* **Task objective**: Write out the lines starting at the one containing "y] center coordinate." and ending at the one containing "would is located at coordinates (720, 819).", copying each one exactly.

* **Stored dataset lines**:
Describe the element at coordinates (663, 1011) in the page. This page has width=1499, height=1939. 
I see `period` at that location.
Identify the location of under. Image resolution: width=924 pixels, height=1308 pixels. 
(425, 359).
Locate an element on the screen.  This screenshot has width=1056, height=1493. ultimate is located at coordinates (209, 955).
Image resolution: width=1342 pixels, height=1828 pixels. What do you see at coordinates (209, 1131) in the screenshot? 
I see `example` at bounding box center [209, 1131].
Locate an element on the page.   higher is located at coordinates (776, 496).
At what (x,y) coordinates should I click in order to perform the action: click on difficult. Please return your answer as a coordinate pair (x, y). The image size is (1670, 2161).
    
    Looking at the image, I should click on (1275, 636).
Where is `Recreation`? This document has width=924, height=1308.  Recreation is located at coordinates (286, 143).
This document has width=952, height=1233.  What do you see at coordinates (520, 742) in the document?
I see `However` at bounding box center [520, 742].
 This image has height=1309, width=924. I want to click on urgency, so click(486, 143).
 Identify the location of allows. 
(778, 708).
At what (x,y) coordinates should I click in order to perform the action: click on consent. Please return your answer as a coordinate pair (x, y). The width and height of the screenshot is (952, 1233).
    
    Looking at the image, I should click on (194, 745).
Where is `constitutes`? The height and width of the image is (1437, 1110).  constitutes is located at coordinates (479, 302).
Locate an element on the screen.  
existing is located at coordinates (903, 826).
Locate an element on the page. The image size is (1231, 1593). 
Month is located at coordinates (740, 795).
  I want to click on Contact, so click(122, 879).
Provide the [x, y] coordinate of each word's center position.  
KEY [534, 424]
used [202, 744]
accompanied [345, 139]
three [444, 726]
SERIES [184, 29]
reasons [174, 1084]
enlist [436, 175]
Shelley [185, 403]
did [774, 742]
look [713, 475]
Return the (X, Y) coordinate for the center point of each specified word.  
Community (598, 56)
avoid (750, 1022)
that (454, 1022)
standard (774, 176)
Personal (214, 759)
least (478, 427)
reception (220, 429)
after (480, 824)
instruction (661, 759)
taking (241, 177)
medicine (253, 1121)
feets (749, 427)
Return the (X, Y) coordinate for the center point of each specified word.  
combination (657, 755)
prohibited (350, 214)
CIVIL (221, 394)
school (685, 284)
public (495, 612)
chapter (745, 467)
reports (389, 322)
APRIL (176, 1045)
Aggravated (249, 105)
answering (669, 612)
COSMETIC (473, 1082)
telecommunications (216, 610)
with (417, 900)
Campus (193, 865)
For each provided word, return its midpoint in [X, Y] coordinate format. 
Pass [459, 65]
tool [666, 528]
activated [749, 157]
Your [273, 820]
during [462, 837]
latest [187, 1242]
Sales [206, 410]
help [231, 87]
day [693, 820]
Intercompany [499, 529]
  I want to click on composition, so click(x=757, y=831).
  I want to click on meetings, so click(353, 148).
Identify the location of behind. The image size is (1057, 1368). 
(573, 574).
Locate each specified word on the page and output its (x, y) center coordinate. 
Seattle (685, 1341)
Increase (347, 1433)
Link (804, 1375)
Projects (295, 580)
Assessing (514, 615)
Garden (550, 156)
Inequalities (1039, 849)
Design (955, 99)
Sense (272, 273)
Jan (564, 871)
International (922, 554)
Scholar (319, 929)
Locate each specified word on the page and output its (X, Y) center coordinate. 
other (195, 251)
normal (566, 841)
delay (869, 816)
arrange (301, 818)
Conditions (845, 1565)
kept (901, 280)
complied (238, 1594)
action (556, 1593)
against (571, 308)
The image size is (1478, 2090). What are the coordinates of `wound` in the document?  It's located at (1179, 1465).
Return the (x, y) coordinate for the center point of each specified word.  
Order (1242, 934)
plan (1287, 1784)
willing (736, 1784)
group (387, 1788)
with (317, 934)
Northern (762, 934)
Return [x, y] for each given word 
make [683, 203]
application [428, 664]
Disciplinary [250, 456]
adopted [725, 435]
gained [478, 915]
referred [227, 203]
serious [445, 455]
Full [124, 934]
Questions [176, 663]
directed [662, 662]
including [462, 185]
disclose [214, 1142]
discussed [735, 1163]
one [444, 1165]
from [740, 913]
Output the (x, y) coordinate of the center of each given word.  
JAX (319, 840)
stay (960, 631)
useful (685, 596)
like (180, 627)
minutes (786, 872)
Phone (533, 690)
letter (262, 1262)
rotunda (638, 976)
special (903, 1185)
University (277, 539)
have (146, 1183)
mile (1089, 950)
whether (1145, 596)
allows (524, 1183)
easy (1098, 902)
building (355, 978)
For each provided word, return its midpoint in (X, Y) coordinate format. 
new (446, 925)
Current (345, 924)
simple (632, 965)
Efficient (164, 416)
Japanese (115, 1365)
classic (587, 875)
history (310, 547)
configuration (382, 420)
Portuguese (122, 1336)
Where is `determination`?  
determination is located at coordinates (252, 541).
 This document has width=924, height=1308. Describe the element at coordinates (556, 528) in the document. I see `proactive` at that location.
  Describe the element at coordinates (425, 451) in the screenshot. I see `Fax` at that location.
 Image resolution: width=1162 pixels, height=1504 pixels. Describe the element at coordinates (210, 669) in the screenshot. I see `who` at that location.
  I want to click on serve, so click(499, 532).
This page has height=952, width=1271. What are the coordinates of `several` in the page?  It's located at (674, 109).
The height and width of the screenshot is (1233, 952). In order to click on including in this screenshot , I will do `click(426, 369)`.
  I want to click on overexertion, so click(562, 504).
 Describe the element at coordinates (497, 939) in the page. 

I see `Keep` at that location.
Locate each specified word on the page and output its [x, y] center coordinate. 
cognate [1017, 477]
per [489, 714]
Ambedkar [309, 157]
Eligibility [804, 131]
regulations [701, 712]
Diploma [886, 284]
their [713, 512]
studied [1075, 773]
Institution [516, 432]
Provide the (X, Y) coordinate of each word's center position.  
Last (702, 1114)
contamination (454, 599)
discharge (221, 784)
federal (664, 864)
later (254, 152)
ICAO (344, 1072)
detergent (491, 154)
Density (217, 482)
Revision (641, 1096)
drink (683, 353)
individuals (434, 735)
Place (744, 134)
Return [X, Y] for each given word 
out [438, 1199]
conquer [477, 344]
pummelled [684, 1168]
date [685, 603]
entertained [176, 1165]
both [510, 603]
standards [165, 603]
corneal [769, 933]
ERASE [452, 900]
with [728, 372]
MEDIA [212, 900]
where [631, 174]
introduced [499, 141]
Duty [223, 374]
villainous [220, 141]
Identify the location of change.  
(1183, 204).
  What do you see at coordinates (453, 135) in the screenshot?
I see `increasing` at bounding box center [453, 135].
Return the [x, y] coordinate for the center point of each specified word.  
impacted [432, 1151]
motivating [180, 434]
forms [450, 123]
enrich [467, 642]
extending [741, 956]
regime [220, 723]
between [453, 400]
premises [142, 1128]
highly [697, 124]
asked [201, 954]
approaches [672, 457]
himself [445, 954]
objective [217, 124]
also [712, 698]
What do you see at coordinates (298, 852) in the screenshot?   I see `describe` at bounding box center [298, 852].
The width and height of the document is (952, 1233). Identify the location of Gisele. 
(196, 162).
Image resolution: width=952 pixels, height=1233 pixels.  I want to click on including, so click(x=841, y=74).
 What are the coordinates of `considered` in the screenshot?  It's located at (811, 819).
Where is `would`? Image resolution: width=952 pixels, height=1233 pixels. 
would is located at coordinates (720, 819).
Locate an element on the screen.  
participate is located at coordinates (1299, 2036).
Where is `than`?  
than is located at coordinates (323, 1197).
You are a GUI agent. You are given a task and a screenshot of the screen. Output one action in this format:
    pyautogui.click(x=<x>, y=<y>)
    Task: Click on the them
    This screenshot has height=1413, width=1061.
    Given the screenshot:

* **Completed exercise**:
Locate each specified word on the page and output its [x, y] center coordinate. 
cognate [1017, 477]
per [489, 714]
Ambedkar [309, 157]
Eligibility [804, 131]
regulations [701, 712]
Diploma [886, 284]
their [713, 512]
studied [1075, 773]
Institution [516, 432]
Provide the (X, Y) coordinate of each word's center position.  
Last (702, 1114)
contamination (454, 599)
discharge (221, 784)
federal (664, 864)
later (254, 152)
ICAO (344, 1072)
detergent (491, 154)
Density (217, 482)
Revision (641, 1096)
drink (683, 353)
individuals (434, 735)
Place (744, 134)
Return [X, Y] for each given word 
out [438, 1199]
conquer [477, 344]
pummelled [684, 1168]
date [685, 603]
entertained [176, 1165]
both [510, 603]
standards [165, 603]
corneal [769, 933]
ERASE [452, 900]
with [728, 372]
MEDIA [212, 900]
where [631, 174]
introduced [499, 141]
Duty [223, 374]
villainous [220, 141]
Identify the location of change.  
(1183, 204).
  What do you see at coordinates (453, 135) in the screenshot?
I see `increasing` at bounding box center [453, 135].
Return the [x, y] coordinate for the center point of each specified word.  
impacted [432, 1151]
motivating [180, 434]
forms [450, 123]
enrich [467, 642]
extending [741, 956]
regime [220, 723]
between [453, 400]
premises [142, 1128]
highly [697, 124]
asked [201, 954]
approaches [672, 457]
himself [445, 954]
objective [217, 124]
also [712, 698]
What do you see at coordinates (298, 852) in the screenshot?   I see `describe` at bounding box center [298, 852].
The width and height of the document is (952, 1233). Identify the location of Gisele. 
(196, 162).
Image resolution: width=952 pixels, height=1233 pixels.  I want to click on including, so click(x=841, y=74).
 What are the coordinates of `considered` in the screenshot?  It's located at (811, 819).
Where is `would`? Image resolution: width=952 pixels, height=1233 pixels. 
would is located at coordinates (720, 819).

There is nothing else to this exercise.